### [Texto mostrado]

::::

La “Era Vargas” inauguró una nueva organización estatal. El gobierno central se impuso sobre las elites tradicionales. Impulsó la industrialización y urbanización del país y asumió un papel activo en la organización de la clase trabajadora urbana. Nacía el Brasil moderno. Su realizaciones fueron tanto materiales como simbólicas. Se crearon poderosas instituciones que aún hoy sustentan la imagen del Brasil Industrial y nacionalista tan presente en el imaginario regional. Son de ese período las estatales Petrobrás, Compañía Siderúrgica Nacional, la minera Vale do Rio Doce, el Banco Nacional de Desarrollo, entre otros. En esos años comenzaron a conmemorarse feriados patrióticos y un verdadero ejército nacional sustituyó a las antiguas milicias provinciales. En los años 1960 el desarrollismo brasileño llegó a su apogeo al trasladar la capital federal a Brasília, una corrida estatal orientada a la ocupación efectiva de territorios semidesérticos del Oeste del país y culminada en 5 años durante la presidencia de JuscelinoKubitschek, el “Presidente Bossa Nova”, quien impulsó el proyecto como parte del ambicioso plan de metas (1956-1961), conocido con el propagandístico “50 años en 5”.

::::

### [Información mostrada]
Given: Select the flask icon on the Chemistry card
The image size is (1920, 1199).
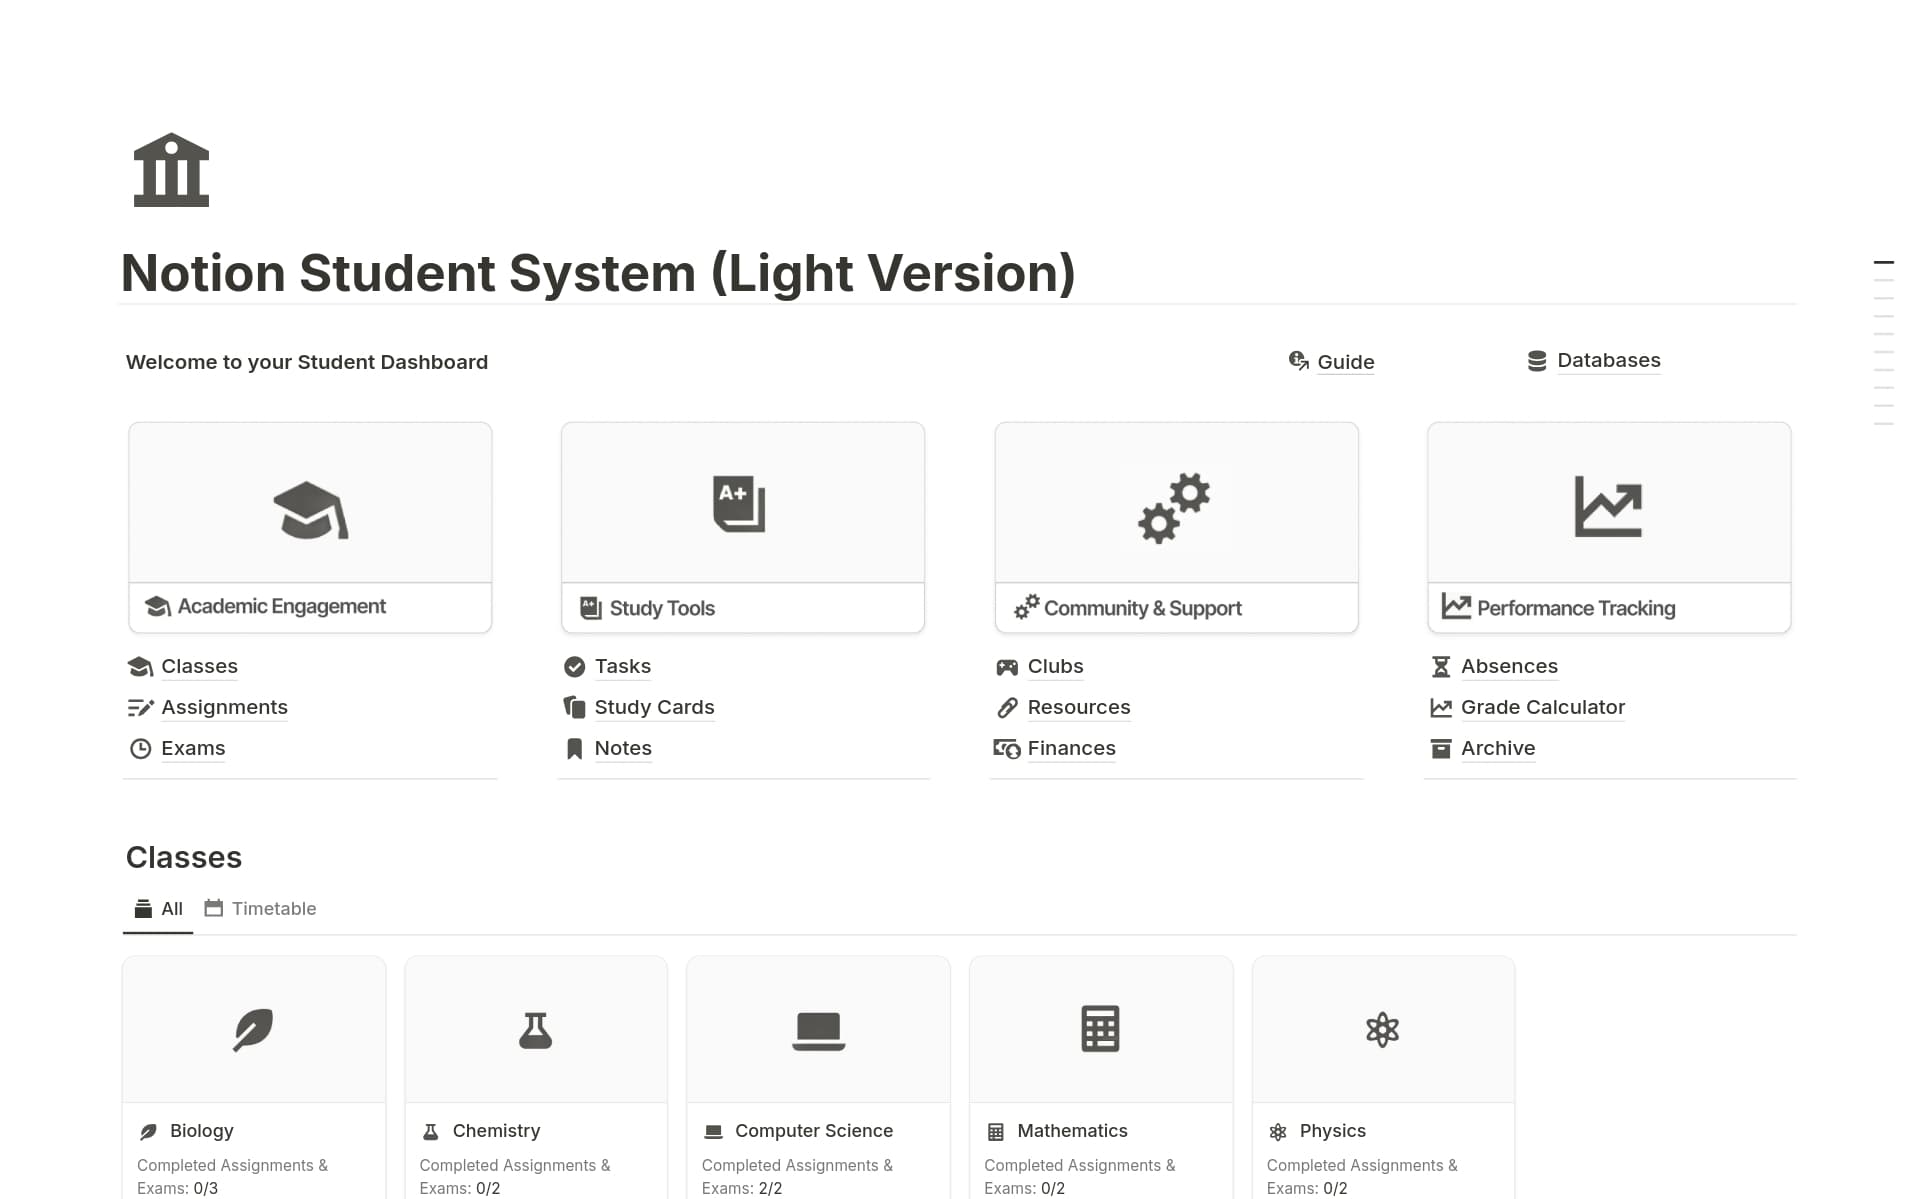Looking at the screenshot, I should pos(536,1030).
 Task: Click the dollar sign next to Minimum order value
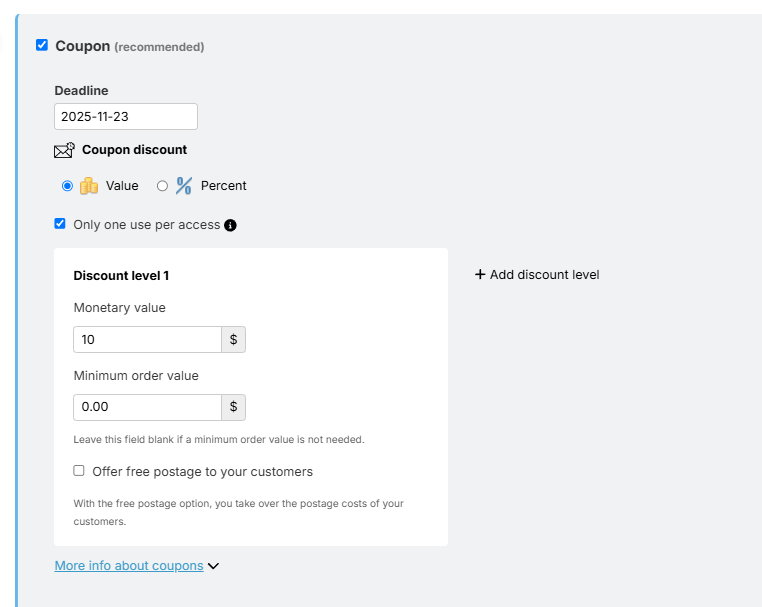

::::

Resume en dos oraciones el texto sobre la Era Vargas. El listado no interviene en esta tarea.

La Era Vargas inauguró una nueva organización estatal en la que el gobierno central se impuso sobre las elites tradicionales, impulsó la industrialización y la urbanización y vio nacer el Brasil moderno, con instituciones como Petrobrás, la Compañía Siderúrgica Nacional, Vale do Rio Doce y el Banco Nacional de Desarrollo. En los años 1960 el desarrollismo brasileño llegó a su apogeo con el traslado de la capital federal a Brasília, una obra estatal culminada en cinco años.